START Stored data

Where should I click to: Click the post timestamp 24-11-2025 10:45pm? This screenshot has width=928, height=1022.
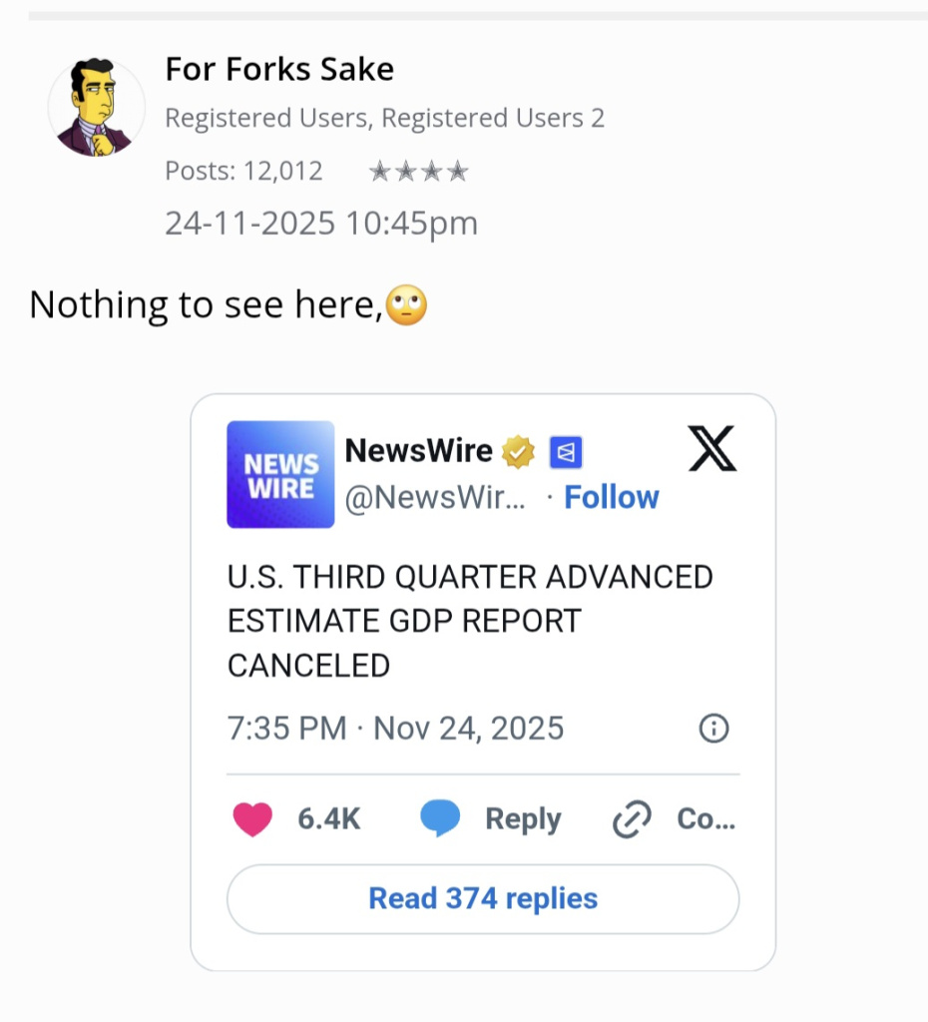pos(321,223)
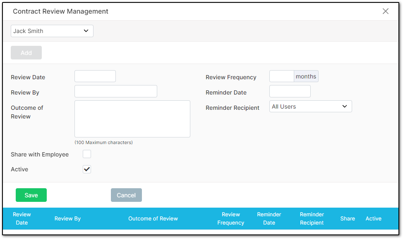Click the Reminder Date input box
Image resolution: width=403 pixels, height=239 pixels.
pos(290,91)
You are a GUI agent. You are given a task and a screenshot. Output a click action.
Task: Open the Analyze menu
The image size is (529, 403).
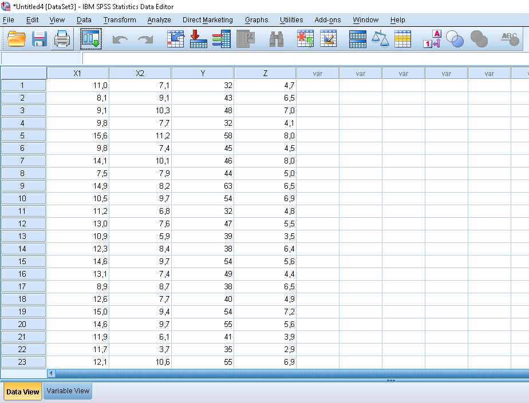pyautogui.click(x=159, y=20)
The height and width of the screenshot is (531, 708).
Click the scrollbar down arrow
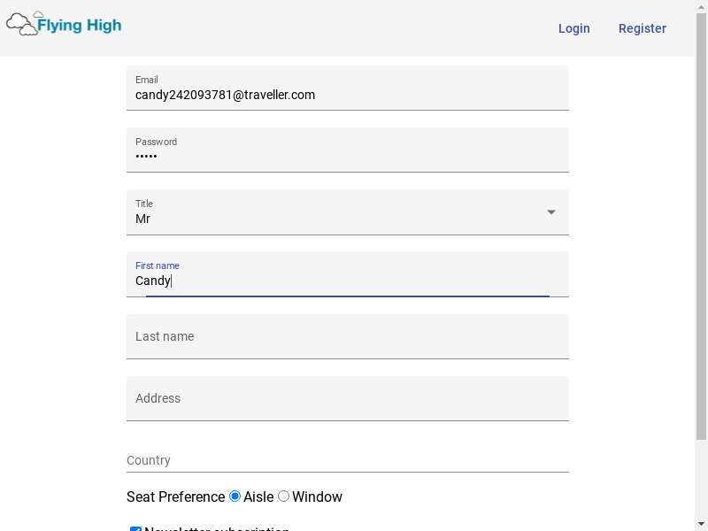701,523
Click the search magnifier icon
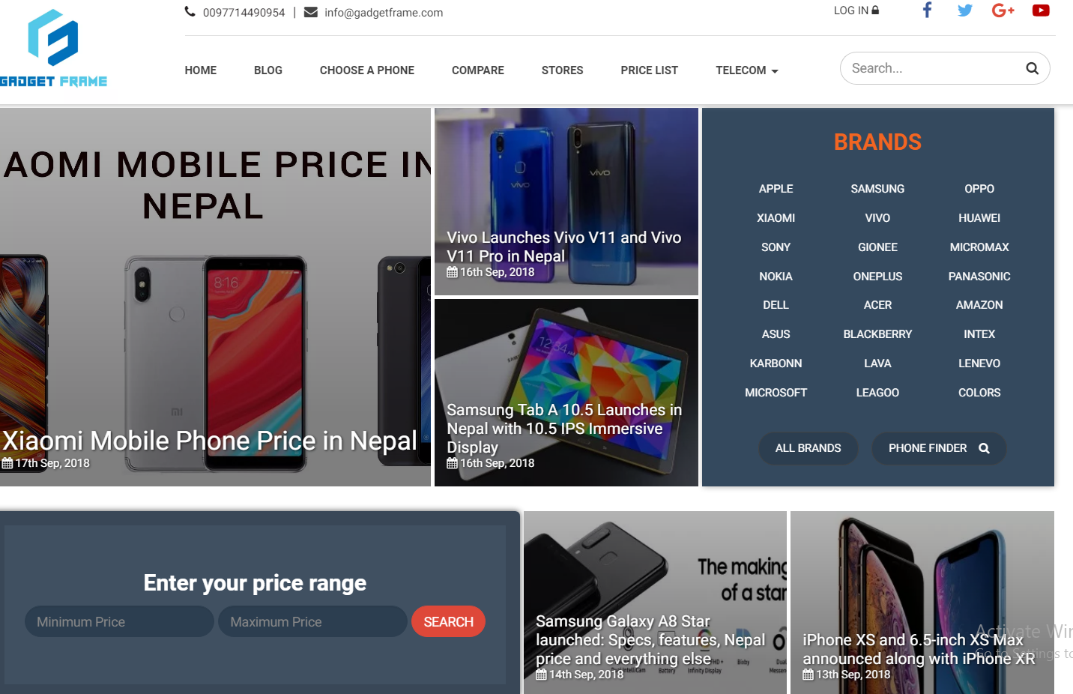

END Stored data

_Exercise prompt_:
Could you transcribe every entry exactly, leaving out the pictures?

_Exercise response_:
Where should I click to: Click the post timestamp 24-11-2025 10:45pm? This screenshot has width=928, height=1022.
pos(321,223)
Click the Reminder Date input box
Image resolution: width=403 pixels, height=239 pixels.
pos(290,91)
You are a GUI agent. You are given a task and a screenshot. Output a click action.
Task: Open the Analyze menu
The image size is (529, 403).
pyautogui.click(x=159, y=20)
The height and width of the screenshot is (531, 708).
Click the scrollbar down arrow
701,523
Click the search magnifier icon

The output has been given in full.